-- What the task requires --
Word for word, return each entry that follows, with every image removed.

++++++++

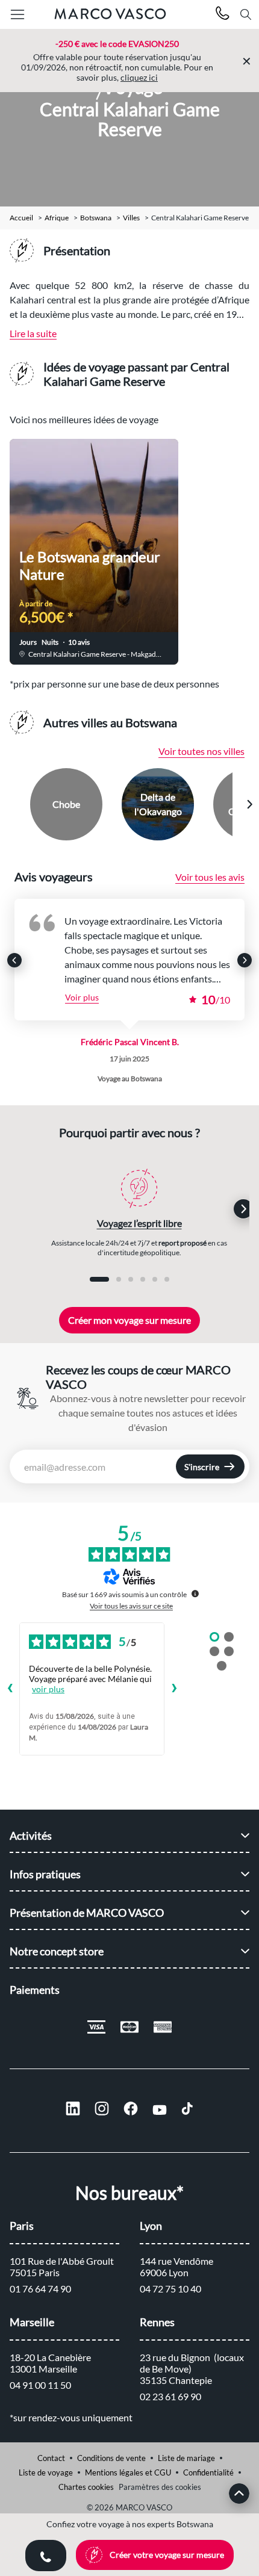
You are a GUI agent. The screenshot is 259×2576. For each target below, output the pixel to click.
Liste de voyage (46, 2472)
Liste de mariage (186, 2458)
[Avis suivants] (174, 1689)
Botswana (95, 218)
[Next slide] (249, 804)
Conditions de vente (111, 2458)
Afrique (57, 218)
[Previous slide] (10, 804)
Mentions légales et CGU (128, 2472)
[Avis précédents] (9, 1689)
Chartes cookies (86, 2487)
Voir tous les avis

++++++++

-- Problem solution --
You are a GUI agent. The screenshot is 259×2576. For each target below, output the pixel to click.
Liste de voyage (46, 2472)
Liste de mariage (186, 2458)
[Avis suivants] (174, 1689)
Botswana (95, 218)
[Next slide] (249, 804)
Conditions de vente (111, 2458)
Afrique (57, 218)
[Previous slide] (10, 804)
Mentions légales et CGU (128, 2472)
[Avis précédents] (9, 1689)
Chartes cookies (86, 2487)
Voir tous les avis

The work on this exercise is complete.